**Problem 1**:
According to the passage on The Orthodox Heretic, what does Rollins make the book's primary theoretical instrument?
**Problem 2**:
Extend the passage on the distinctive contribution of The Orthodox Heretic, continuing from its final sentence.

**Selected extract**:

------------

Distinctive contribution
What distinguishes The Orthodox Heretic within the Lacanian-adjacent theological corpus is its formal choice to make the parable itself the primary theoretical instrument rather than a mere illustration of arguments mounted elsewhere. While thinkers like Žižek use film, jokes, and cultural examples as dialectical leverage for Lacanian argument, Rollins makes the parabolic form philosophically load-bearing: the gap between the parable and its commentary enacts, rather than merely describes, the split between knowing and doing, between the said and the saying, between intellectual assent and embodied transformation. This homology between the book's form and its content — the parable as structural instance of fetishistic disavowal, where one "knows very well" the theological point but is transformed only if one "acts as if" it were true — is a distinctive theoretical contribution that no other work in the corpus executes in quite this way.

------------

**Material provided**:
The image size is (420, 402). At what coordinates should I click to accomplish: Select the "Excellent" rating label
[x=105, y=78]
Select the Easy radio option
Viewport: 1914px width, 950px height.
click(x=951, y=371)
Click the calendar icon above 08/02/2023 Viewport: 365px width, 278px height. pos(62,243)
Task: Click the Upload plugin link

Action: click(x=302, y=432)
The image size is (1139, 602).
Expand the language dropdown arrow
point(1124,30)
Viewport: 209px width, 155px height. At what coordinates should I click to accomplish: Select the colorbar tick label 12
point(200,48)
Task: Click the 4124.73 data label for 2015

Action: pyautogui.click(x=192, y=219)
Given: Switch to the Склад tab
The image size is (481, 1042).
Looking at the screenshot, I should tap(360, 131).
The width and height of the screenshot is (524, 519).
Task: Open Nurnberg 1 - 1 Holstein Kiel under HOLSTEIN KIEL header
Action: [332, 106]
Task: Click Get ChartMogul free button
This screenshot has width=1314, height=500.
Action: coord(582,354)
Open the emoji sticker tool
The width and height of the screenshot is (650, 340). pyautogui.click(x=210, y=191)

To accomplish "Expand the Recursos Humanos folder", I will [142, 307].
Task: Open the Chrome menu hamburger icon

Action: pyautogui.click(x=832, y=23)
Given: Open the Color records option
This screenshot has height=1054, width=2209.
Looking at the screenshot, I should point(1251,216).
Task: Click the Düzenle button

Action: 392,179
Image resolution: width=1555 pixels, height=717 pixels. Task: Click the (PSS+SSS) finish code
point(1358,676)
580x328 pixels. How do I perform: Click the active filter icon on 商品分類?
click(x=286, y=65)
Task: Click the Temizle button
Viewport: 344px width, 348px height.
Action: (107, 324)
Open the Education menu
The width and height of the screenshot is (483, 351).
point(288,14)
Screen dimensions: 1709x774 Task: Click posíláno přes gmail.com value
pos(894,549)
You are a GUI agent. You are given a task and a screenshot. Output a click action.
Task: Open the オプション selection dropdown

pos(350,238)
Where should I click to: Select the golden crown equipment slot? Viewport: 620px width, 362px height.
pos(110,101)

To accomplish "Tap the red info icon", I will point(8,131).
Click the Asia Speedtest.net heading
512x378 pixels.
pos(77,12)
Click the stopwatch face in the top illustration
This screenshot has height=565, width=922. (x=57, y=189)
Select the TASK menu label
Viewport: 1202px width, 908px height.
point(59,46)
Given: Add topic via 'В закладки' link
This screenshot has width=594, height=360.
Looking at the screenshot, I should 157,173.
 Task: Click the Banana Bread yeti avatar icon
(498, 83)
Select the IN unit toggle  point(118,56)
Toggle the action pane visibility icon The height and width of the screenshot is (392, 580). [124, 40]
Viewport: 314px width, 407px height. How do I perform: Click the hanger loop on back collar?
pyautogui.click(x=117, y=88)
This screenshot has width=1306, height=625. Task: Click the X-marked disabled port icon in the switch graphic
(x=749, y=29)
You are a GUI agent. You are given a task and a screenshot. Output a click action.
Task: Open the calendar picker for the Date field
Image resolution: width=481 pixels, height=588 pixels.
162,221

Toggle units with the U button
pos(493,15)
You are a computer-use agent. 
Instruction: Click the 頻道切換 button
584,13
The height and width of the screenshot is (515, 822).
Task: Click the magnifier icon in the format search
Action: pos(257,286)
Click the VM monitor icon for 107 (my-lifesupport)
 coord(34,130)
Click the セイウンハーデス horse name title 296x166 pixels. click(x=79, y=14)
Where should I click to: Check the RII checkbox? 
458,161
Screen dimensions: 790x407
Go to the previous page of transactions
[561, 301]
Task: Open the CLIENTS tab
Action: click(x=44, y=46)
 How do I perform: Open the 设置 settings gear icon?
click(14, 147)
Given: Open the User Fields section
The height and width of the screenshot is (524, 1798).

------------

**Task result 1**:
The parable itself.

**Task result 2**:
The book also occupies a unique position as a rigorously Lacanian intervention into popular and emergent Christian theology, translating concepts such as the big Other, jouissance, the Act, the Real, and fetishistic disavowal into a vernacular register without sacrificing their structural precision. Where Žižek's The Fragile Absolute and The Puppet and the Dwarf apply Lacanian-Hegelian thought to Christianity at a high level of abstraction, Rollins makes the same moves accessible through narrative, grounding them in rewritten Gospel parables and parabolic fictions. The result is a text that can serve both as a theological primer and as a worked example of how Lacanian ethics (particularly the Ethics of Psychoanalysis and the logic of the Act) cash out in concrete practice: unconditional forgiveness before repentance, hospitality extended to the "demon," the ethical act as its own self-justifying reward.
A third distinctive contribution is the book's articulation of what might be called a "theology of constitutive lack." By arguing — through multiple parables and commentaries — that the encounter with God produces greater opacity rather than clarity (the mystic tradition of docta ignorantia), that faith is born in the space of Holy Saturday rather than Easter triumph, and that every conceptual description of God is rejected in advance by the encounter with the Real of God, Rollins develops a negative theology that is not merely apophatic in the classical sense but is structurally Lacanian: the Real escapes every symbolic capture, and the "orthodox heretic" who admits this is more faithful to the logic of the encounter than the orthodox believer who claims propositional mastery.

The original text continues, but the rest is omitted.